START Record extracts

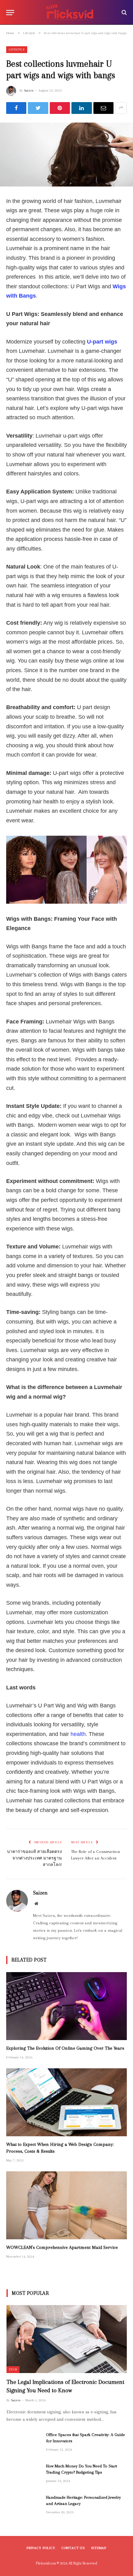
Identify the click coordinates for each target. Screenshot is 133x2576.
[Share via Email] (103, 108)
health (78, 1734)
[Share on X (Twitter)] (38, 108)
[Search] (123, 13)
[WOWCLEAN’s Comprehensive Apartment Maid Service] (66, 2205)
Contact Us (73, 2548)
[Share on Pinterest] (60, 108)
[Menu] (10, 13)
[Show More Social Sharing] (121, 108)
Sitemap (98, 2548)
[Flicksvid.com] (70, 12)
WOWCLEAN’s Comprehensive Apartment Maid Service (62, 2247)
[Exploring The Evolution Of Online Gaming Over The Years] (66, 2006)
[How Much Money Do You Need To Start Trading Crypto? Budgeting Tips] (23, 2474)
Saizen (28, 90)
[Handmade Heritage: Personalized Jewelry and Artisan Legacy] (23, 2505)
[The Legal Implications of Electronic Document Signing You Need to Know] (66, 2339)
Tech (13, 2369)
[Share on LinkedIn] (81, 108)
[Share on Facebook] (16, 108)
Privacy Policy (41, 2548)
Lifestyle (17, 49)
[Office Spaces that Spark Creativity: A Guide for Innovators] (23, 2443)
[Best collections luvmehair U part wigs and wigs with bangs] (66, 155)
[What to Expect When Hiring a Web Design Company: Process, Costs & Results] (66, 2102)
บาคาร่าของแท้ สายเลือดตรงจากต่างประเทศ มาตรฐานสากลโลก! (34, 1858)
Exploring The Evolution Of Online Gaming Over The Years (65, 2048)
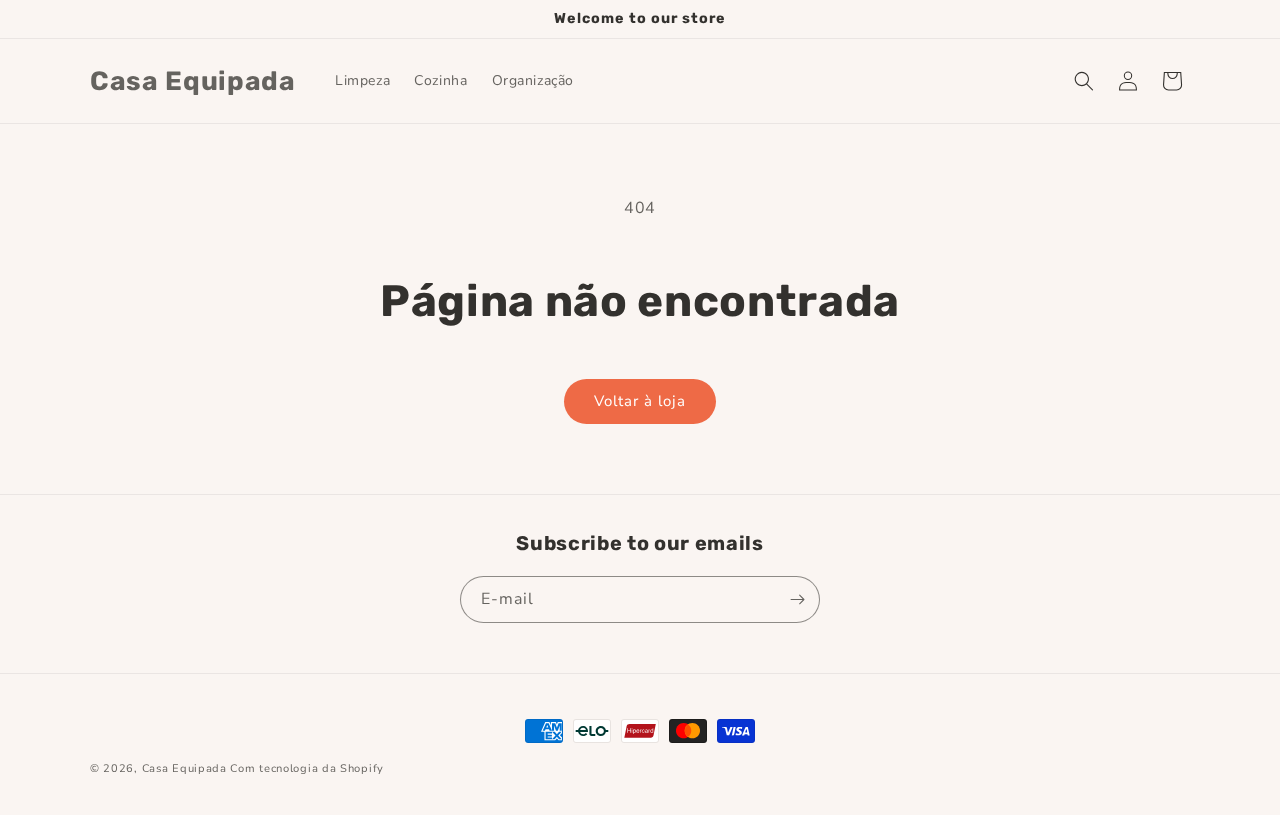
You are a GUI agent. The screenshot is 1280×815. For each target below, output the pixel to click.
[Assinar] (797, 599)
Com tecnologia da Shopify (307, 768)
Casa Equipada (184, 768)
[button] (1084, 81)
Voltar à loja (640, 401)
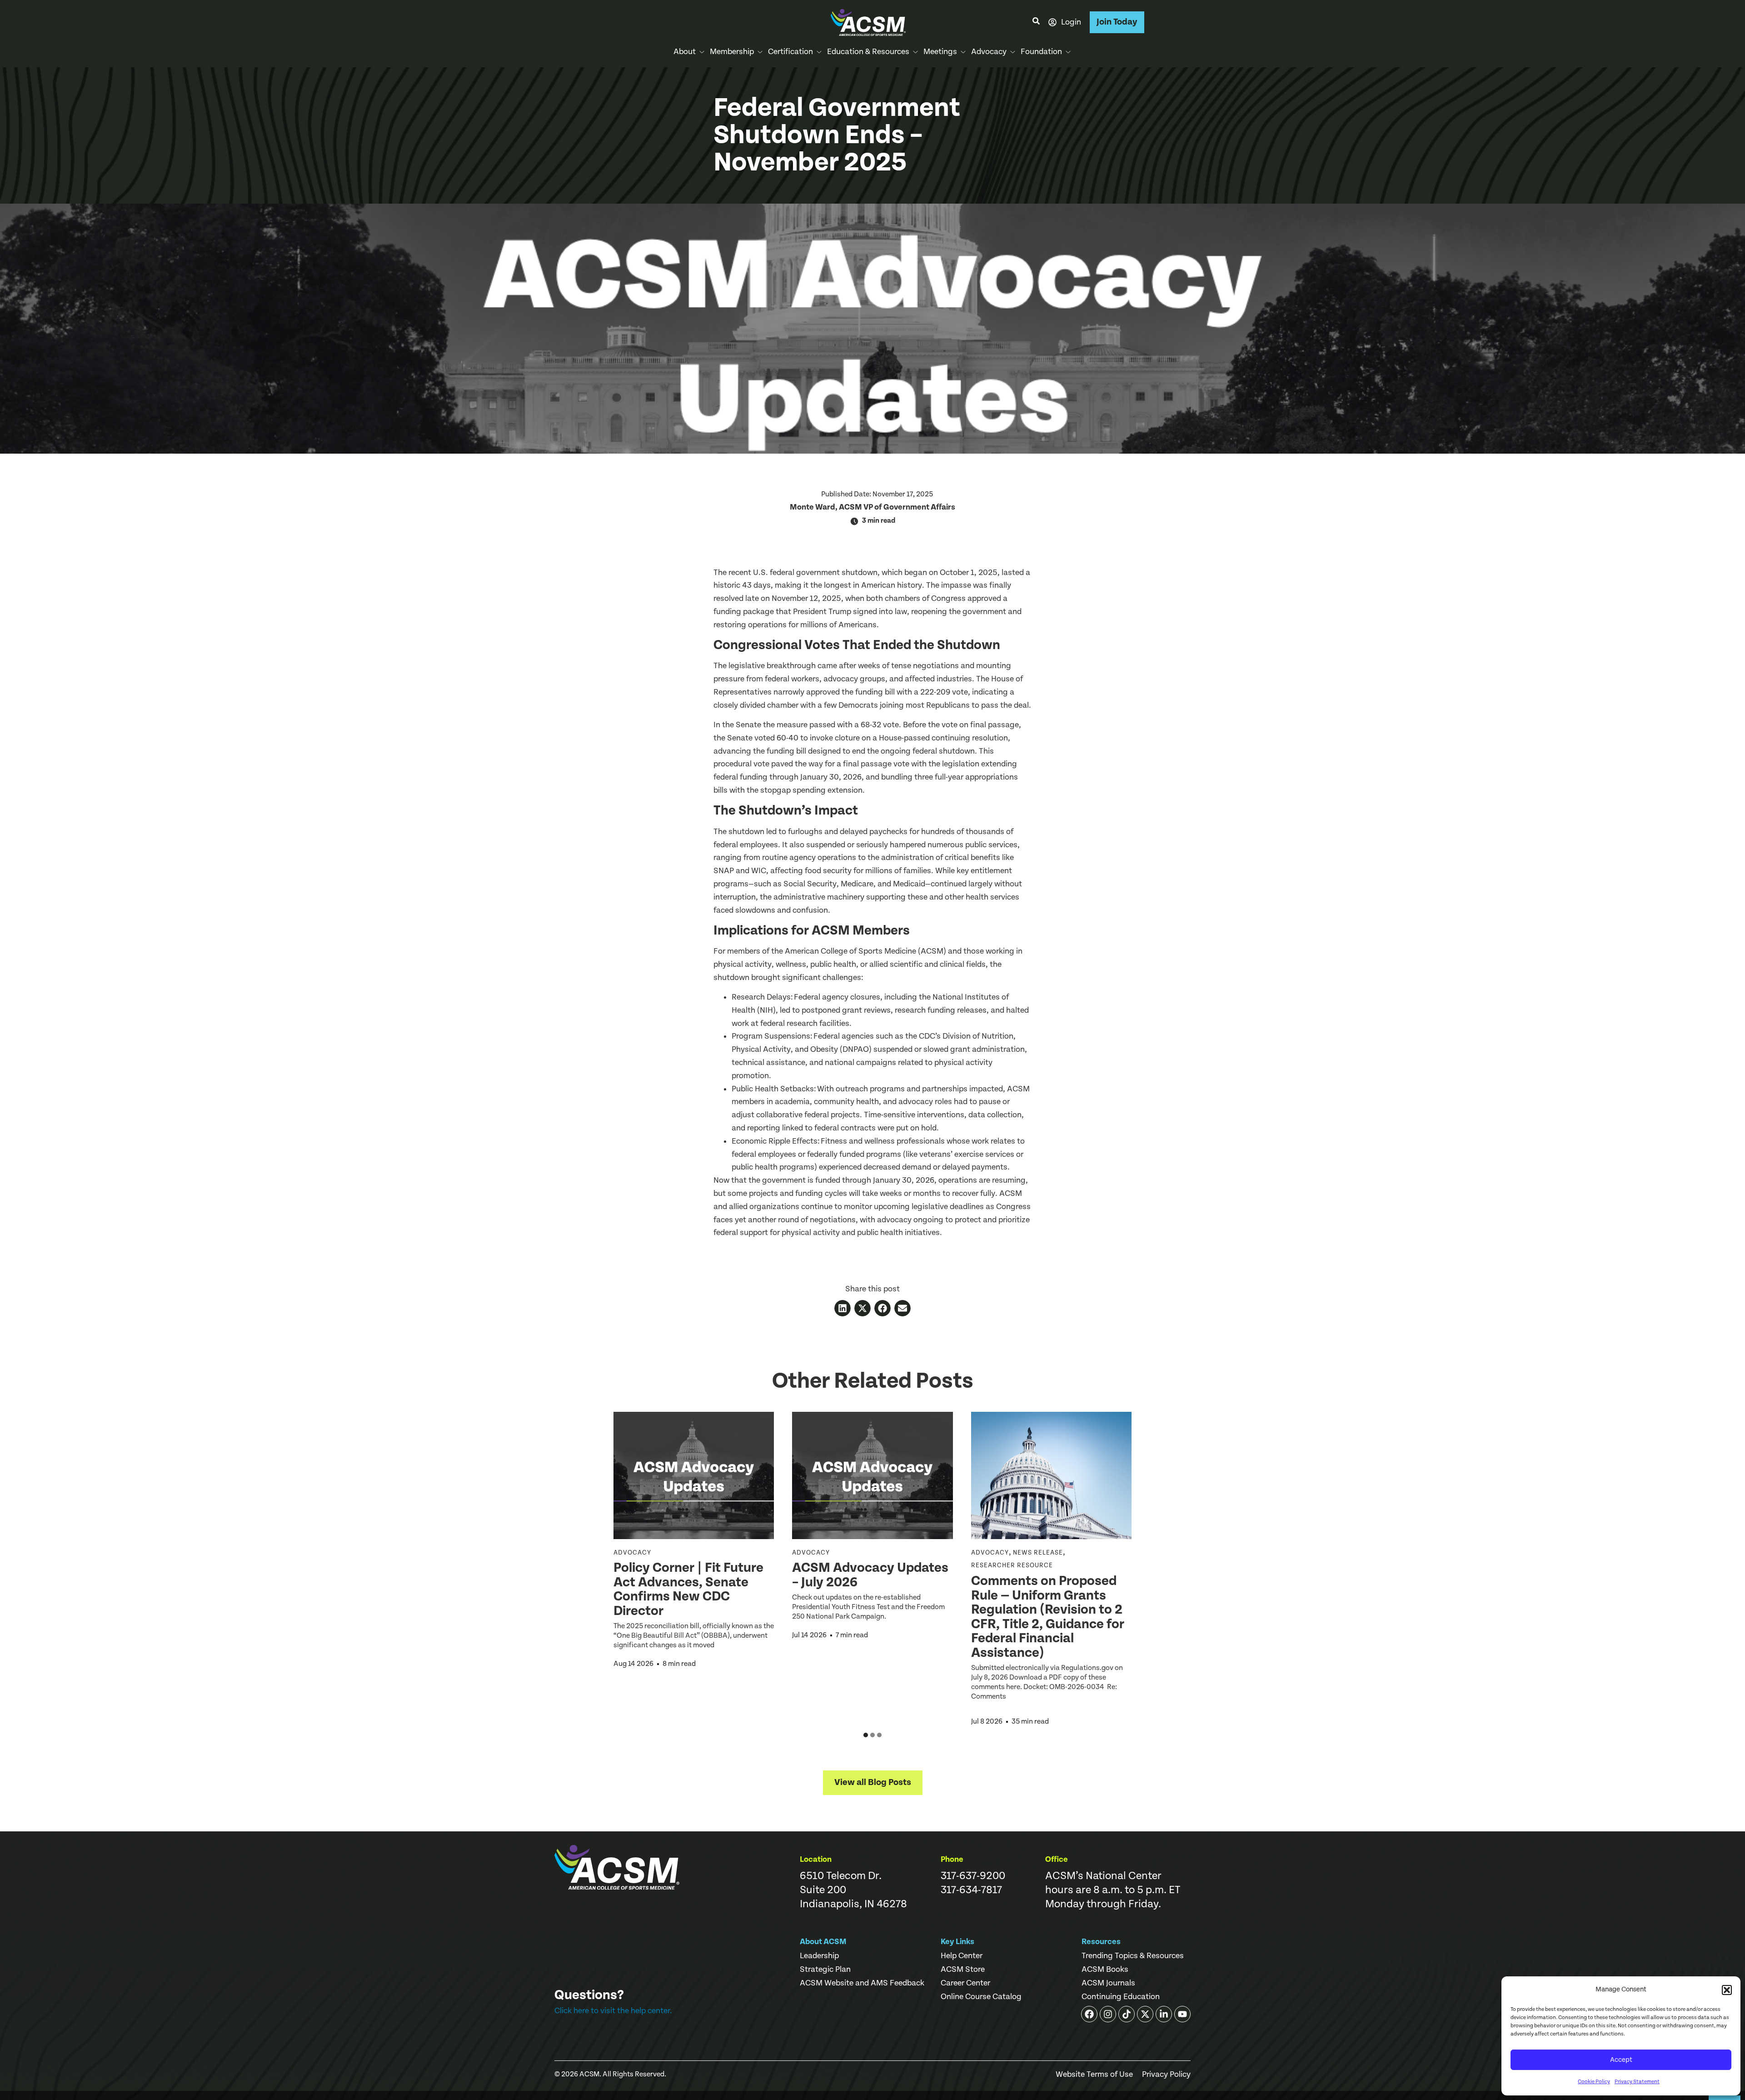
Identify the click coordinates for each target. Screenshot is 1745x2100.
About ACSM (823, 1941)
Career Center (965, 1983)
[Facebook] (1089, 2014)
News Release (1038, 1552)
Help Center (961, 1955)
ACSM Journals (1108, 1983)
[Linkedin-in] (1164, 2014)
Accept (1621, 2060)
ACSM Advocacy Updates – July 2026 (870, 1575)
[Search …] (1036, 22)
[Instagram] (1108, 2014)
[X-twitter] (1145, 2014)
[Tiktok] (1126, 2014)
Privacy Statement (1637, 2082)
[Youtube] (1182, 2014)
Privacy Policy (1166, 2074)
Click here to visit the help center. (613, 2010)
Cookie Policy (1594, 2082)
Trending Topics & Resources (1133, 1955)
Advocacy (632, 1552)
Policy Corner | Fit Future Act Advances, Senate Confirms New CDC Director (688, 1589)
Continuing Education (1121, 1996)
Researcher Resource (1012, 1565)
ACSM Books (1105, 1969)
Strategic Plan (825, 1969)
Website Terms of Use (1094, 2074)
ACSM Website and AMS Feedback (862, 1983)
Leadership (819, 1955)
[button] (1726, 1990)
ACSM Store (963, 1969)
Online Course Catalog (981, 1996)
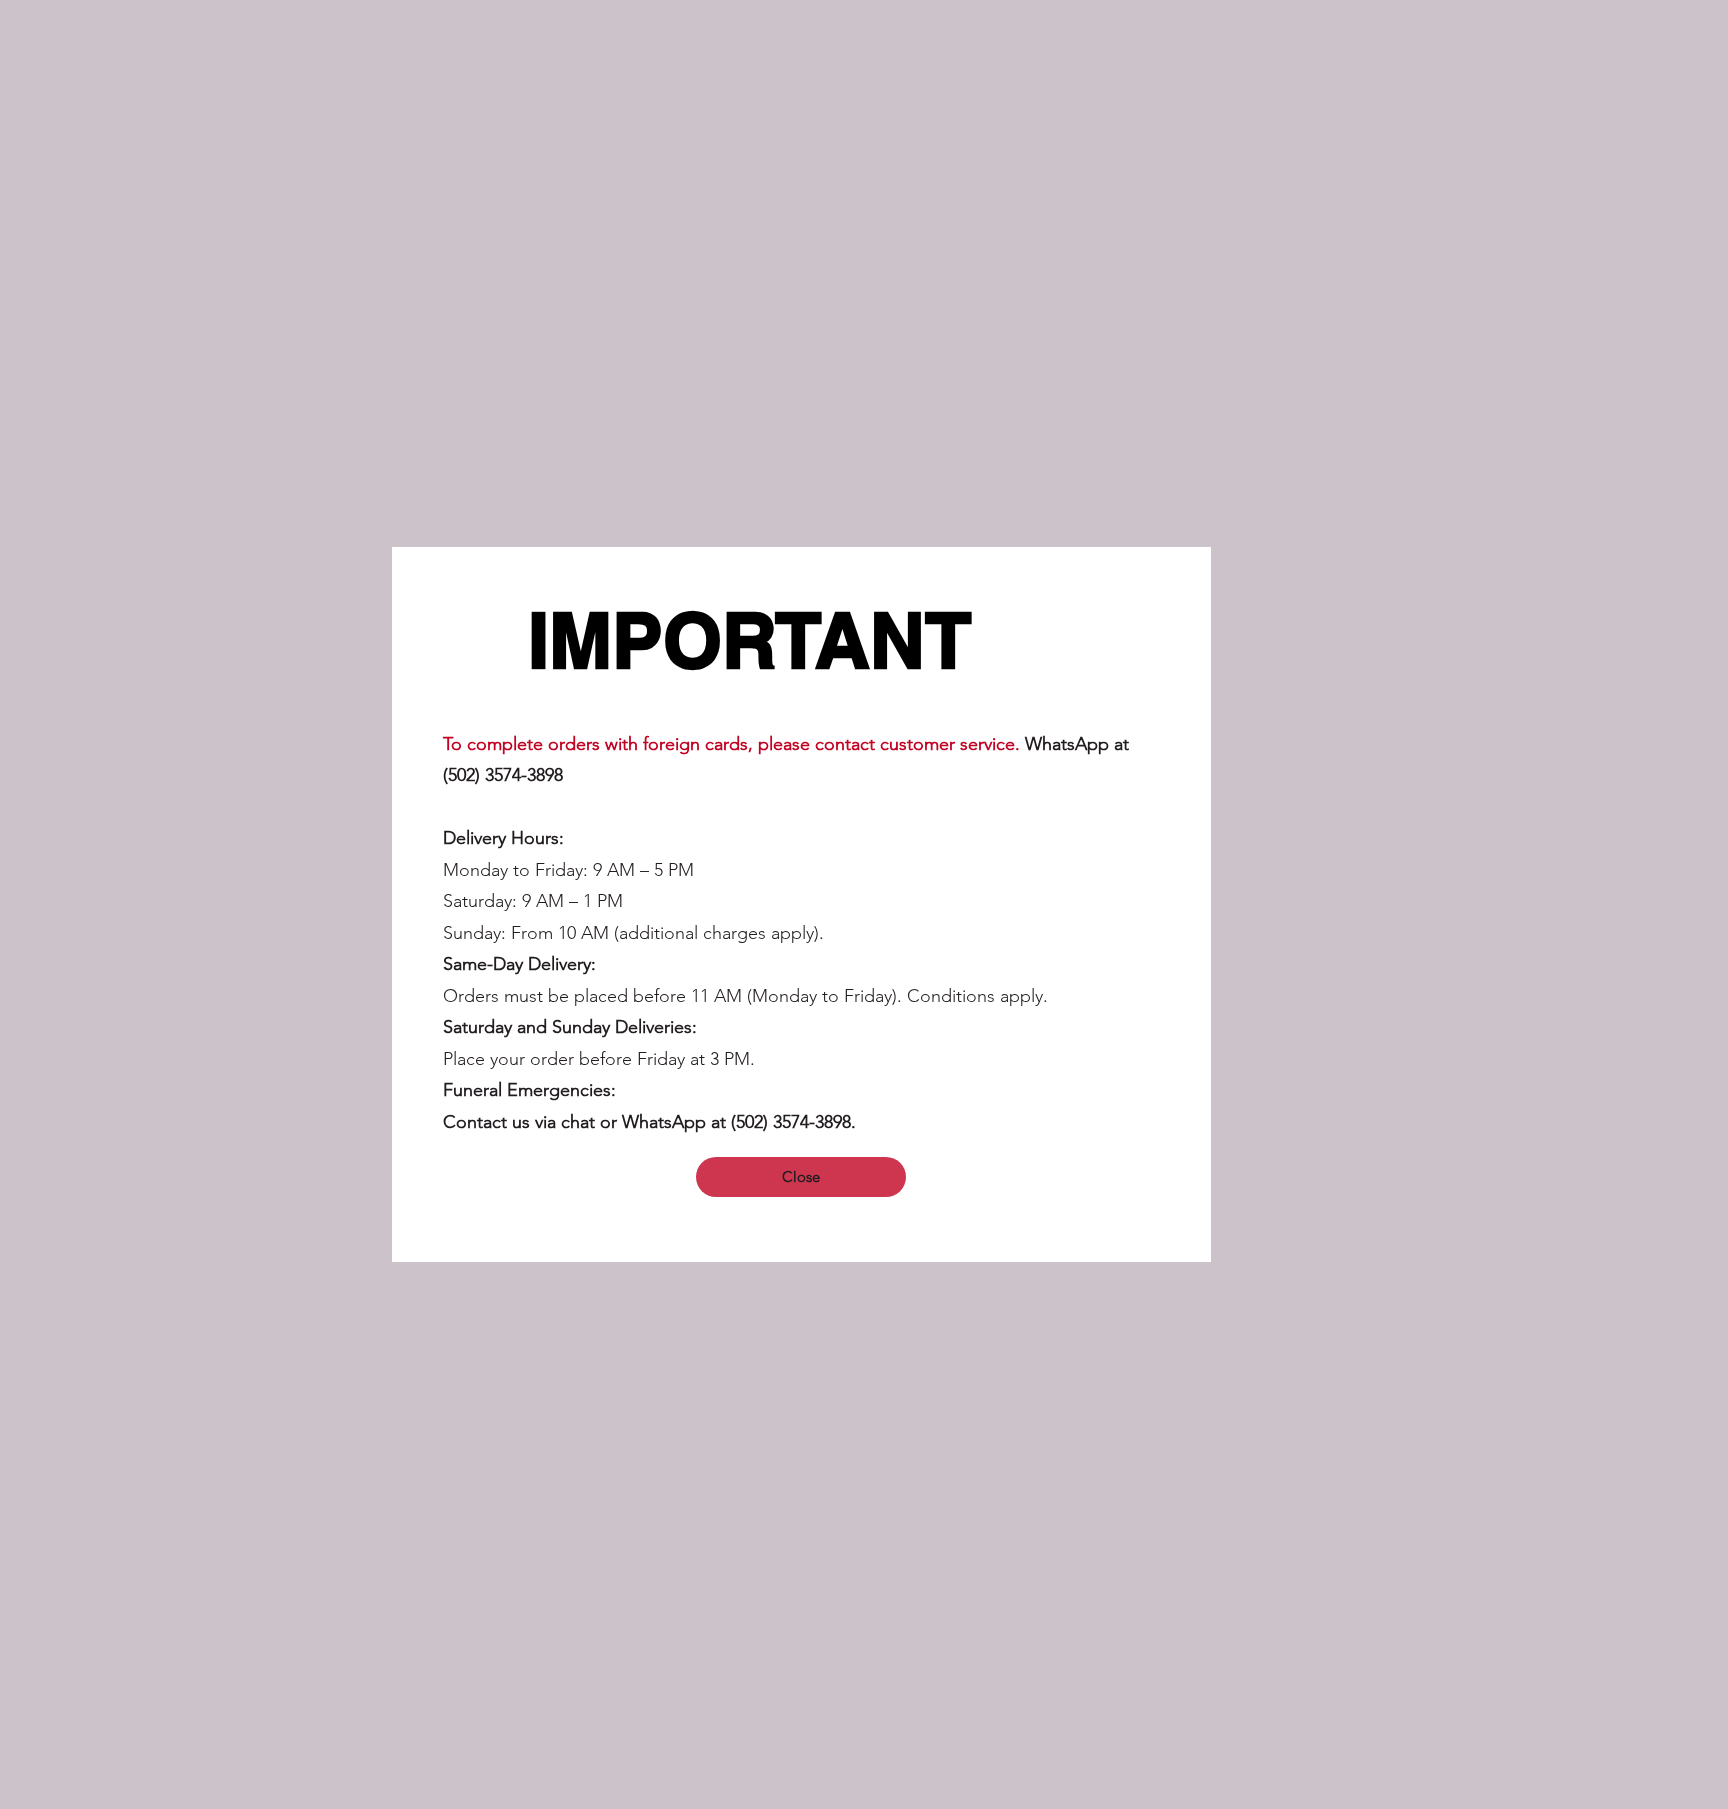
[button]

END Record extracts

What is the count of lines in the data above containing the string "Apartment"? Write the number and nothing else.

Answer below — 2